Hümeyra gece yarısına doğru geldiği için ve bugünkü dersi geç saatte olduğu için onu uyandırmadan evden ayrılmıştım. Üstüme başıma ne geçirdiğime bile bakmamış, hatta yüzümü dahi yıkayamadan çıkmak zorunda kalmıştım. Sersem bir hâlim vardı. Neredeyse koşar adım yolda ilerlerken kafamı toparlayamıyordum. Hâlâ ayılamadığımı yüzüme bakan herkes anlayabilirdi.
Neyse ki kafe evime yakındı ve kısa sürede kendimi önünde bulmuştum. Yeni temizlediğimiz camlardan içeriye baktığımda birkaç kişi görür gibiydim ve Yonca'nın neden ısrarla aradığını anlamıştım. Yardıma ihtiyacı olmalıydı. Kapıyı hızla geri itip içeri daldığımda onu tezgâhta bir şeyler hazırlarken buldum. Masalardan ikisi doluydu ve adamın biri kasada oturuyordu. Yüzü Yonca'ya dönük olduğu için sadece yan profilini görebiliyordum ve bu bile kaşlarımı çatmama yetmişti. Çünkü bu adam buranın sahibi olan Sefa Tongay değildi ama onun yerine oturuyordu.

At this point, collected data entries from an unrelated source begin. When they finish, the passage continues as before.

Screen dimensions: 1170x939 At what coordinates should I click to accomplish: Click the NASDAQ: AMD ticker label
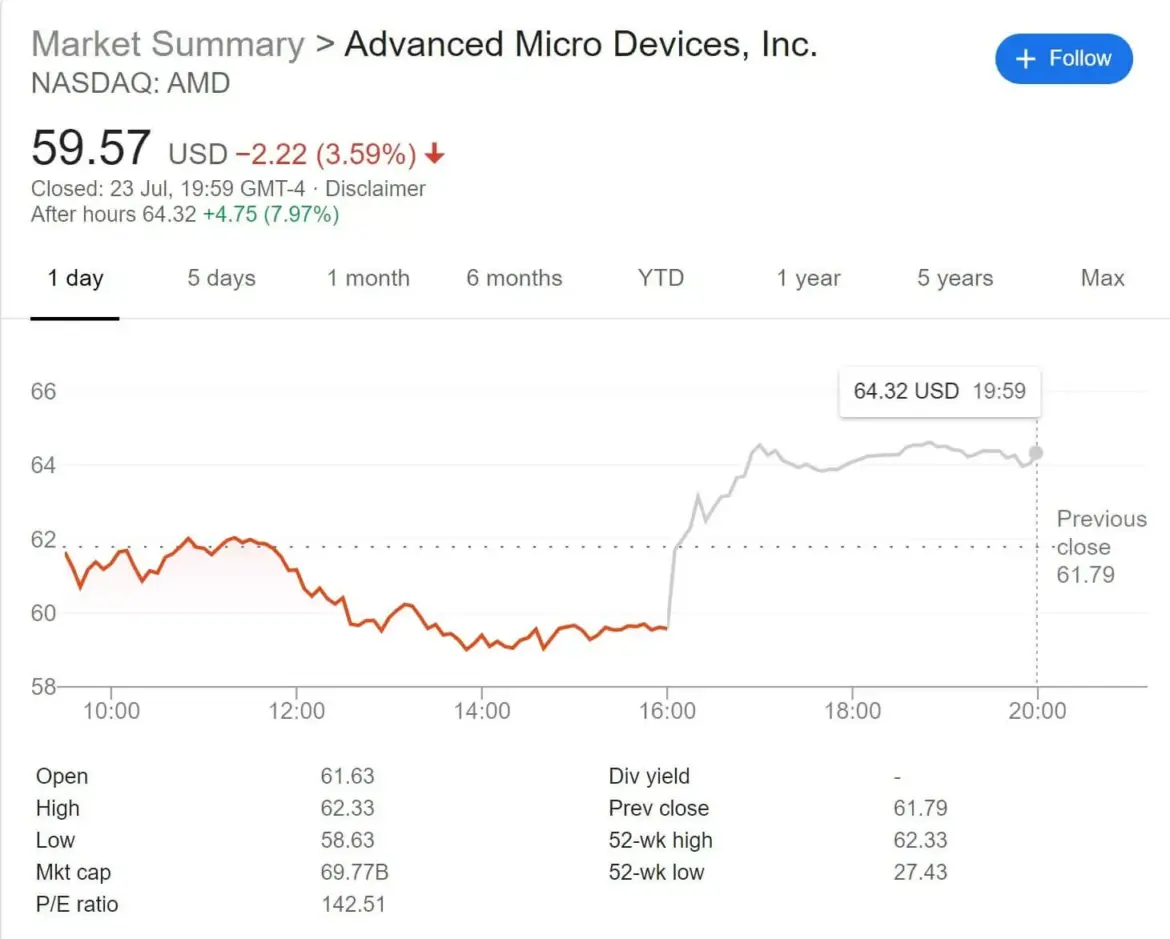(131, 84)
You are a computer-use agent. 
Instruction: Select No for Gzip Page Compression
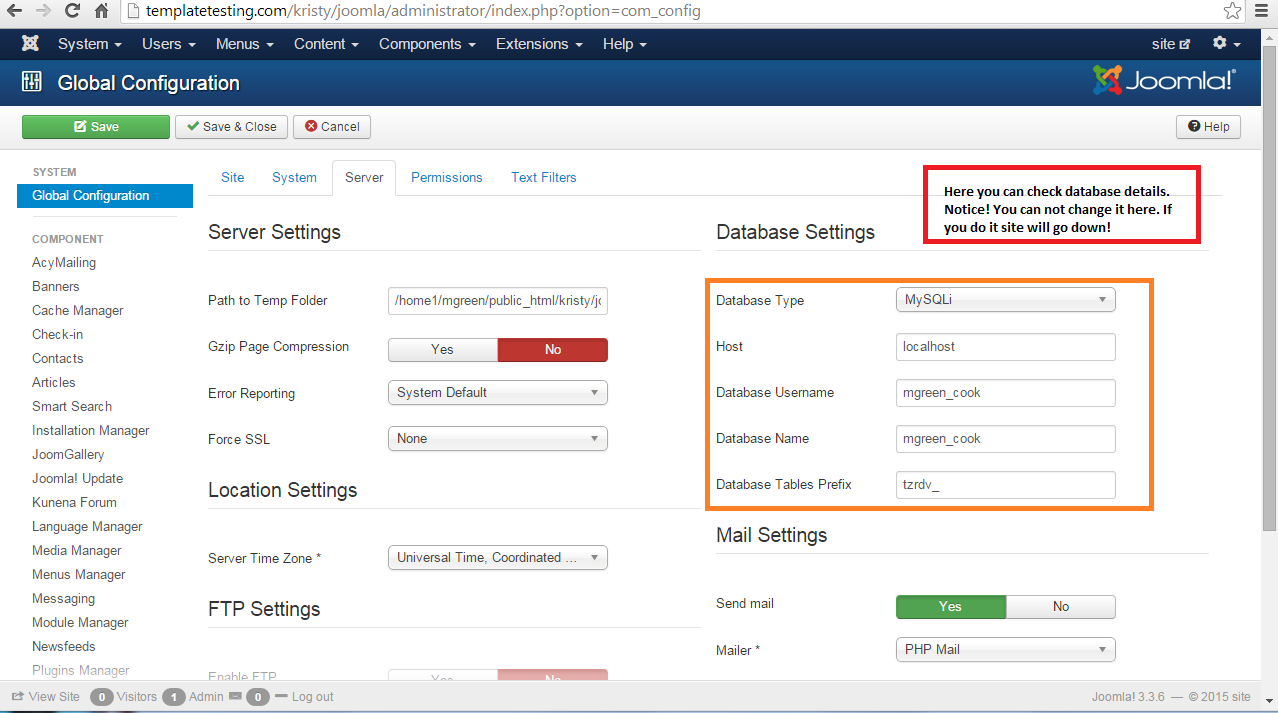point(552,349)
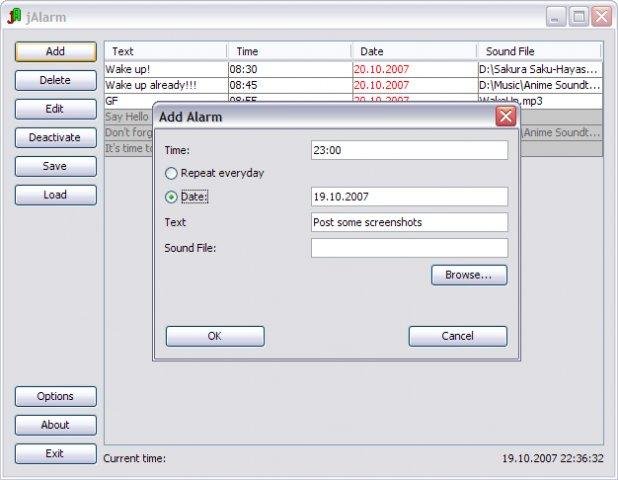The width and height of the screenshot is (618, 480).
Task: Click the About button
Action: 55,425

Yonca beni gördüğü anda, “Abla!” dedi sanki kurtarıcısıymışım gibi. Bu tepkisi daha çok kaşlarımı çatmama neden olurken kasadaki adam sandalyesiyle birlikte bana doğru döndü.
“Demek tembel garson da teşrif edebildi.”
Bu Akın'dı. Bana genişçe sırıtarak bakan ama aynı anda gözlerinde şeytanların dans ettiği bu adam Akın'dan başkası değildi. Onu burada bulmayı beklemediğim için çenem yere düşecekmiş gibi açılırken, beni dumura uğratmış olmayı umursamadan konuşmaya devam etti.
“Daha ilk günden gözüme battın. Seninle işimiz mi var yoksa?”
“İlk kez böyle bir şey oldu Akın Bey. Normalde asla geç kalmaz, benden bile önce gelir,” diye müdahale etti Yonca. Gayesi beni kurtarmaktı biliyordum ama ben o çukura yeni düşmemiştim.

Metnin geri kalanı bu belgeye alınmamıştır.